# total newb, basic squatting info wanted



## rpc0618 (Jan 5, 2014)

Heyy what's up,

I'm moving out of an apartment in Utica, NY and was curious about the whole squatting scene and all that. I'll most likely end up getting the cheapest apartment i can find and pay for with grant money (going to college there now) since it's probably just barely doable financially...

Anyway, just in case...

How do I get to know where people squat?

Is it better or safer to find a place on my own or find someone else to "room" with?

What's the difference between squatting and trespassing?

How would one do this without "Breaking and Entering"- and what constitutes that in the first place?
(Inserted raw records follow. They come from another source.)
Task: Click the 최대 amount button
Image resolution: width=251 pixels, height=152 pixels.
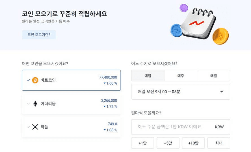Action: coord(219,143)
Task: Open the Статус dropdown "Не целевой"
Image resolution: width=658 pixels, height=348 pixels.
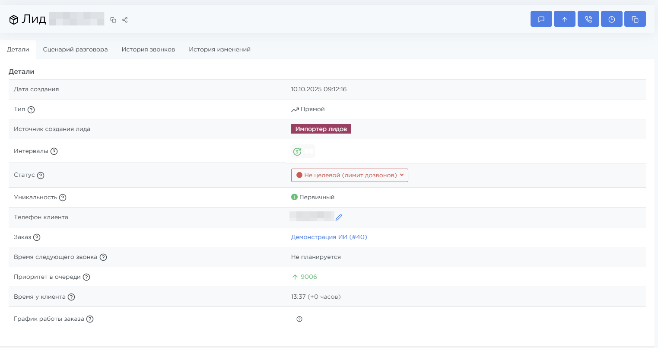Action: [x=349, y=175]
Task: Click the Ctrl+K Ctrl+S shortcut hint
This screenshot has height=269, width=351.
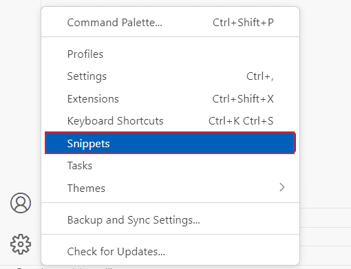Action: pyautogui.click(x=241, y=121)
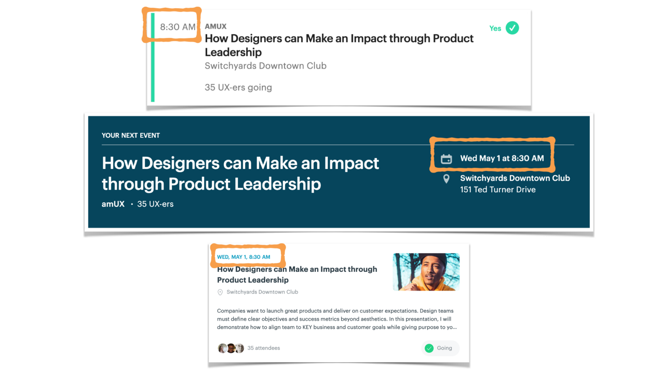Click "Wed May 1 at 8:30 AM" in banner
This screenshot has height=370, width=661.
502,158
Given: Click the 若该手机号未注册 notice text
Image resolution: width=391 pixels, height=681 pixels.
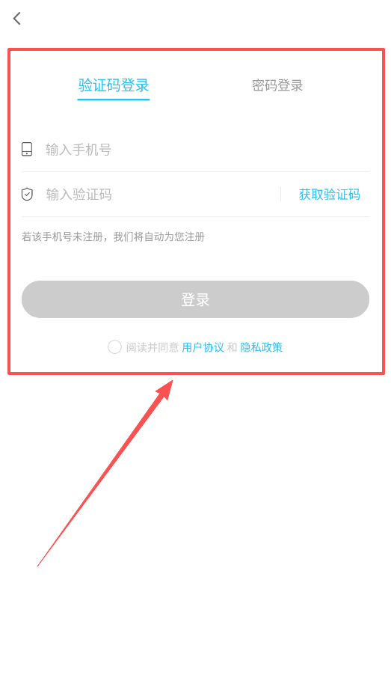Looking at the screenshot, I should point(113,236).
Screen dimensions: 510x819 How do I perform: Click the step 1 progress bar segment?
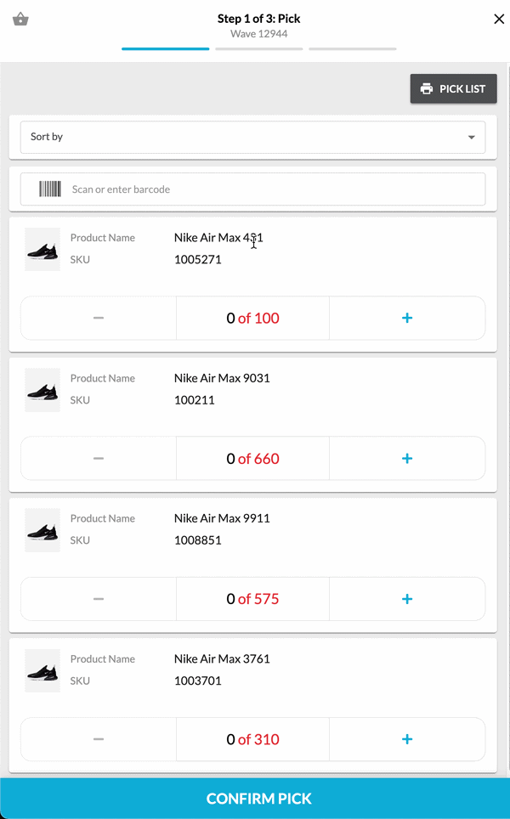166,49
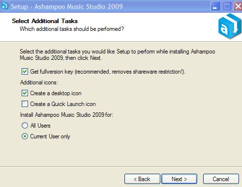Go back with the < Back button
Viewport: 242px width, 187px height.
[x=142, y=179]

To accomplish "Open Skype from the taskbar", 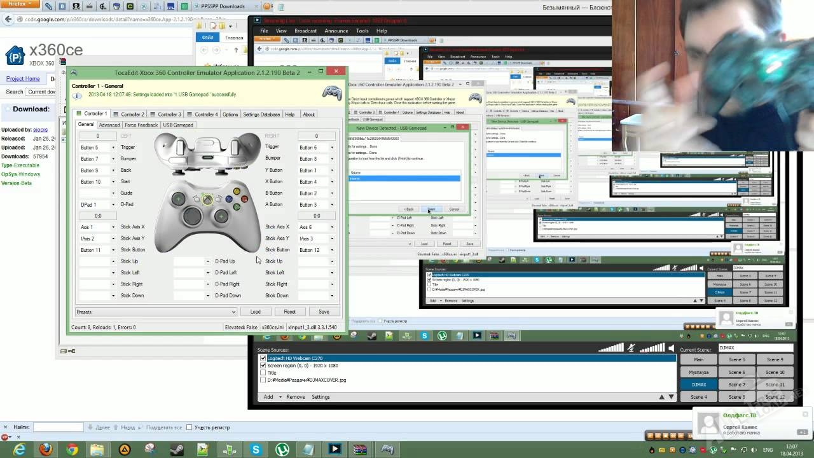I will (256, 449).
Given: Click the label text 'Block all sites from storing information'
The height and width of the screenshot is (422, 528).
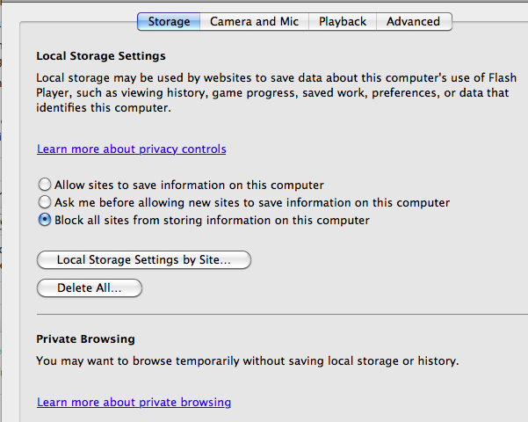Looking at the screenshot, I should pos(212,221).
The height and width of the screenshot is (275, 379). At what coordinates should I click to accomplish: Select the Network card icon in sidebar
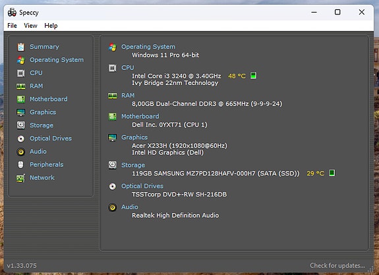click(21, 178)
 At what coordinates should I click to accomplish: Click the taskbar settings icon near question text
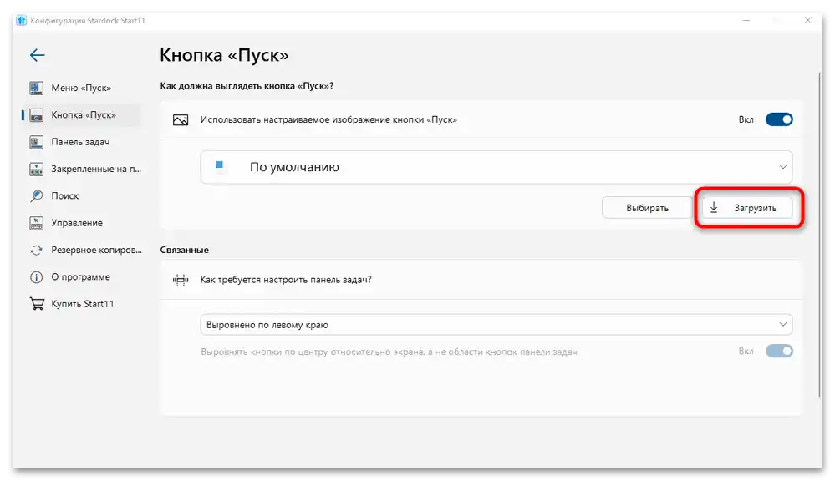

There are a lot of abandoned buildings and parking lots where others used to be in this town, and also some neighborhoods I don't feel comfortable going just cause I'm super pale an frail. But this also makes me think the potential is high for squatting around here.

Thanks,

rpc


----------



## ByronMc (Jan 5, 2014)

rpc0618 said:


> Heyy what's up,
> 
> I'm moving out of an apartment in Utica, NY and was curious about the whole squatting scene and all that. I'll most likely end up getting the cheapest apartment i can find and pay for with grant money (going to college there now) since it's probably just barely doable financially...
> 
> ...


First off,finding another person,takes having trust in em,two,squatting & trespass,are the same,depends on who catches you. B&E, interring without permission,is B&E, if you are charged with it !


----------



## GinGin (Jan 5, 2014)

Theres alot of info if you use the search function, and you'll probably find most of your questions have been asked and answered previously in other sections. But a little info i heard but havent tested personally(hear it works pretty good tho): As long as you have the beggining down/ security payment or whatever its called for th eapartment, you can live there as long as you want without paying as long as you evacuate before the landlord processes some court shit to have you removed. Alot of fishermen do it in my hometown and they seem to get away with it pretty well. You'll at least get a couple months free for the processing period, but definitly read up on this if youre taking it seriously, could help keep you warm through the worst of this winter.

Edit: basically you can keep doing this as well in other apartments, just dont get caught up in some bullshit and stay too long, or youll be catching some cases and paying some fines.


----------